Handel schlägt Alarm: Corona-Beschlüsse verschärfen Probleme

Der Teil-Lockdown bleibt, und die Vorschriften für den Einzelhandel
wer sogar noch verschärft. Im Handel sorgt das für große Unruhe: Di
e
einen befürchten leere Läden, die anderen lange Warteschlangen vor
den Eingängen.

Düsseldorf (dpa) - Warteschlangen vor den Supermärkten, leere
Modehäuser in den Innenstädten: Der Handel in Deutschland warnt vor
dramatischen Folgen der von Bund und Ländern beschlossenen
Verschärfung und Verlängerung des Teil-Lockdowns.

«Der große Verlierer sind viele Innenstadt-Händler, denen unter den
Corona-Bedingungen die Kunden und die Umsätze wegbrechen», klagte der
Hauptgeschäftsführer des Handelsverbandes Deutschland (HDE), Stefan
Genth, am Donnerstag. Stattdessen werde mehr im Internet eingekauft
werden. Edeka-Chef Markus Mosa warnte, der Lebensmittelhandel könne
unter diesen Vorgaben «die hohe Nachfrage gerade im
Weihnachtsgeschäft nicht bedienen».

Bund und Länder hatten am Mittwochabend beschlossen, dass der
Teil-Lockdown mit der Schließung unter anderem von Restaurants,
Theatern, Fitnessstudios und Freizeiteinrichtungen bis zum 20.
Dezember verlängert wird. Gleichzeitig wurde eine Verschärfung der
Vorschriften für den Einzelhandel beschlossen.

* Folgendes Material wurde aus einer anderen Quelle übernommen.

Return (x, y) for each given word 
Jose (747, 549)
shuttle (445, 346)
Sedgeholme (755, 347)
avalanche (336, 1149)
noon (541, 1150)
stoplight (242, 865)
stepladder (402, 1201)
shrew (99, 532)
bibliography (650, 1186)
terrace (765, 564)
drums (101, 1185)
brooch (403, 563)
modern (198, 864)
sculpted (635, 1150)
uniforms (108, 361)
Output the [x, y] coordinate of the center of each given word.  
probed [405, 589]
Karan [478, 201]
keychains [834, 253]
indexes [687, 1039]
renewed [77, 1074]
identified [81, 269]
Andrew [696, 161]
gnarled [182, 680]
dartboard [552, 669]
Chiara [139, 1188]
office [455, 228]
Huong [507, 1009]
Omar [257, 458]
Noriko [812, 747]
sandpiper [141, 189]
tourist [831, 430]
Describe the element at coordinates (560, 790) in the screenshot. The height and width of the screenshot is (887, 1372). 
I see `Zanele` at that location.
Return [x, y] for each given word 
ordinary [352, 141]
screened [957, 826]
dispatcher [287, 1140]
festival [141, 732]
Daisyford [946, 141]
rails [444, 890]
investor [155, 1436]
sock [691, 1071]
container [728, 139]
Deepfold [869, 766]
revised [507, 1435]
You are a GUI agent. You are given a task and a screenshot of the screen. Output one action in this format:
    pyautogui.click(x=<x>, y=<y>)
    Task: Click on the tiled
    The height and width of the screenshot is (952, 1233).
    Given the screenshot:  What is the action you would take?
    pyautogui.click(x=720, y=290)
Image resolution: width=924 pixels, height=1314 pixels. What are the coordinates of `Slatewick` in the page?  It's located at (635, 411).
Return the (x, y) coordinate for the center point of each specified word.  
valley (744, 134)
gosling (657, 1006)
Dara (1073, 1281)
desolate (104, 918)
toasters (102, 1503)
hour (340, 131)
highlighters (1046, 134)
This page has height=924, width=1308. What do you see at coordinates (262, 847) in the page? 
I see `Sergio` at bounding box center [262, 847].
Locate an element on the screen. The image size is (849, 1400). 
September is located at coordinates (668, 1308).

Dies führt dazu, dass
in Geschäfte mit mehr als 800 Quadratmetern - also auch in praktisch
allen Supermärkten - weniger Kunden gleichzeitig einkaufen dürfen als
bisher.

Der Handelsverband erwartet nun, dass ausgerechnet im wichtigen
Weihnachtsgeschäft weitere Umsätze ins Internet abwandern - zu Lasten

der Mode- und Schuhhäuser, Parfümerien, Uhren-, Schmuck- und
Spielwarengeschäfte in den Innenstädten. «Die Verbraucher werden auch

in Corona-Zeiten zu Weihnachten Geschenke kaufen. Unter den
Bedingungen des Teil-Lockdowns erledigen sie ihre Einkäufe in vielen
Branchen aber voraussichtlich oft lieber online», sagte Genth.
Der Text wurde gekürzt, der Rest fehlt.